*** Begin section ***

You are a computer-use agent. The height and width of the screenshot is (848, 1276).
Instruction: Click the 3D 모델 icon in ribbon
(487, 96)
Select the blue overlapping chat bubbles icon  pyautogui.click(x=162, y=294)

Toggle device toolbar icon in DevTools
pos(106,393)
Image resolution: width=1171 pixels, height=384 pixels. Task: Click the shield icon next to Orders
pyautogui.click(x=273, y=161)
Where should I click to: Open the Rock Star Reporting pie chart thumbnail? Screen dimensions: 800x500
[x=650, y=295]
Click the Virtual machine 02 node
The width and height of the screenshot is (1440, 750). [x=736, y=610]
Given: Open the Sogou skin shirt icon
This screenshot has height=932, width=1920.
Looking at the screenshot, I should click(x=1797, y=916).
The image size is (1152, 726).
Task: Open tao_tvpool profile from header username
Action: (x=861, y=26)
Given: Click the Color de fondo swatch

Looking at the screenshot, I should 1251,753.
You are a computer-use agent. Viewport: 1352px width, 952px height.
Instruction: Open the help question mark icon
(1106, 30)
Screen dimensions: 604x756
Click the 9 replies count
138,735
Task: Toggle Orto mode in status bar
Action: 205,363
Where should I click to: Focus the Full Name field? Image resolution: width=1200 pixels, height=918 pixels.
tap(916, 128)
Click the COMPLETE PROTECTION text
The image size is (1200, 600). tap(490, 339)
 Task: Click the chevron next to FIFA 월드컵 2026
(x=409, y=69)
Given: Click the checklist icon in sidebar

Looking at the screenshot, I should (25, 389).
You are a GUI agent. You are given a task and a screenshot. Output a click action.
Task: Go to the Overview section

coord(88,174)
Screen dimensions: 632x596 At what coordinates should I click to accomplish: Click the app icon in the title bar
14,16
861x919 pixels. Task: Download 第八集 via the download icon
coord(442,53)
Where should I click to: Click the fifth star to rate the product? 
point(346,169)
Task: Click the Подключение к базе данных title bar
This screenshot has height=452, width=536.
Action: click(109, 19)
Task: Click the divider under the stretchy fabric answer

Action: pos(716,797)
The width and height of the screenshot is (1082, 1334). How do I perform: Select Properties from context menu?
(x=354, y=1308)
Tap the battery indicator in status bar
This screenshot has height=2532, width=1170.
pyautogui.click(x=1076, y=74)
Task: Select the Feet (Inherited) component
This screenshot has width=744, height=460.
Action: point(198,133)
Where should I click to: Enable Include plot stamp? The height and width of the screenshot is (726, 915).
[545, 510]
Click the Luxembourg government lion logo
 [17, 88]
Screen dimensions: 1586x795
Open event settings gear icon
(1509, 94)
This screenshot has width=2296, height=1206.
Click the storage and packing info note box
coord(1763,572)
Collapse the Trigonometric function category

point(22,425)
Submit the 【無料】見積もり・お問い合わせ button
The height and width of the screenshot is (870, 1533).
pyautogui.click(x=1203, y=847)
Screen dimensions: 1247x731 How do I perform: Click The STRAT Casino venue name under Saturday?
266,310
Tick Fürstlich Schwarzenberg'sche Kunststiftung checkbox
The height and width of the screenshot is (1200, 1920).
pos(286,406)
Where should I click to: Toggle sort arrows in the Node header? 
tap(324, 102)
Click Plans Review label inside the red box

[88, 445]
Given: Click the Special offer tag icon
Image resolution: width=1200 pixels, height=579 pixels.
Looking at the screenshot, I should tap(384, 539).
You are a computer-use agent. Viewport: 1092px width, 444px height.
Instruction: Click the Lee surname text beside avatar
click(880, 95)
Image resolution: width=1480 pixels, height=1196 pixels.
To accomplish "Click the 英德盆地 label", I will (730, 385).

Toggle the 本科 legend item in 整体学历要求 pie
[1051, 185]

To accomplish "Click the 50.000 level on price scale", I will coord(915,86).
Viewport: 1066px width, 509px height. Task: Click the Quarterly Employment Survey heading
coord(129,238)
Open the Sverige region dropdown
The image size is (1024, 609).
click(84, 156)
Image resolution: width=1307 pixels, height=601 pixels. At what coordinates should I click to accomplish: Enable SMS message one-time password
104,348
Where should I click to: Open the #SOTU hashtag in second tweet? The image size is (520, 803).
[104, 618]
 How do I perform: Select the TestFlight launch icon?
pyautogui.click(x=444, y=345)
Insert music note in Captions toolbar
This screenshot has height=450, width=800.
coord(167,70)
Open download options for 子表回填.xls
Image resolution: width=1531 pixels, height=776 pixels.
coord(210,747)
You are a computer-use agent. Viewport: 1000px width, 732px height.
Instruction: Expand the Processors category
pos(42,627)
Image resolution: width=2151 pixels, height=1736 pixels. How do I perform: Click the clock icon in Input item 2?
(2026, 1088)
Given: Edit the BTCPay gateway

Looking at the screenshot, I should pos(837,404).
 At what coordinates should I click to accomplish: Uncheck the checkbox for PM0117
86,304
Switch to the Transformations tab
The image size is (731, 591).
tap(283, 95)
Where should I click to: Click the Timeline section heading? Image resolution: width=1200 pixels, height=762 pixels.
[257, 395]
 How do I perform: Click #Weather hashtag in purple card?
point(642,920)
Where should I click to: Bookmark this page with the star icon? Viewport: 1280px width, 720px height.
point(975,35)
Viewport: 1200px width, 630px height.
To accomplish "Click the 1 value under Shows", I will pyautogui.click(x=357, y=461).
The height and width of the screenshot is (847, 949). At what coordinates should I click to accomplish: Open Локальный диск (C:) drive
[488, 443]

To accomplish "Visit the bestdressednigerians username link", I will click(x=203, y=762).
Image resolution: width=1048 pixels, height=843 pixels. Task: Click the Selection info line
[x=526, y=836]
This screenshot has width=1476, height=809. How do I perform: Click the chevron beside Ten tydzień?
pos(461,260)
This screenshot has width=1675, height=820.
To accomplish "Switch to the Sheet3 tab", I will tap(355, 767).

*** End section ***

**Exercise description**
One line above contains "This screenshot has height=450, width=800.". Output that line and each one after it, word for word, and nothing else.

**Solution to this task**
This screenshot has height=450, width=800.
coord(167,70)
Open download options for 子表回填.xls
Image resolution: width=1531 pixels, height=776 pixels.
coord(210,747)
You are a computer-use agent. Viewport: 1000px width, 732px height.
Instruction: Expand the Processors category
pos(42,627)
Image resolution: width=2151 pixels, height=1736 pixels. How do I perform: Click the clock icon in Input item 2?
(2026, 1088)
Given: Edit the BTCPay gateway

Looking at the screenshot, I should pos(837,404).
 At what coordinates should I click to accomplish: Uncheck the checkbox for PM0117
86,304
Switch to the Transformations tab
The image size is (731, 591).
tap(283, 95)
Where should I click to: Click the Timeline section heading? Image resolution: width=1200 pixels, height=762 pixels.
[257, 395]
 How do I perform: Click #Weather hashtag in purple card?
point(642,920)
Where should I click to: Bookmark this page with the star icon? Viewport: 1280px width, 720px height.
point(975,35)
Viewport: 1200px width, 630px height.
To accomplish "Click the 1 value under Shows", I will pyautogui.click(x=357, y=461).
The height and width of the screenshot is (847, 949). At what coordinates should I click to accomplish: Open Локальный диск (C:) drive
[488, 443]

To accomplish "Visit the bestdressednigerians username link", I will click(x=203, y=762).
Image resolution: width=1048 pixels, height=843 pixels. Task: Click the Selection info line
[x=526, y=836]
This screenshot has width=1476, height=809. How do I perform: Click the chevron beside Ten tydzień?
pos(461,260)
This screenshot has width=1675, height=820.
To accomplish "Switch to the Sheet3 tab", I will tap(355, 767).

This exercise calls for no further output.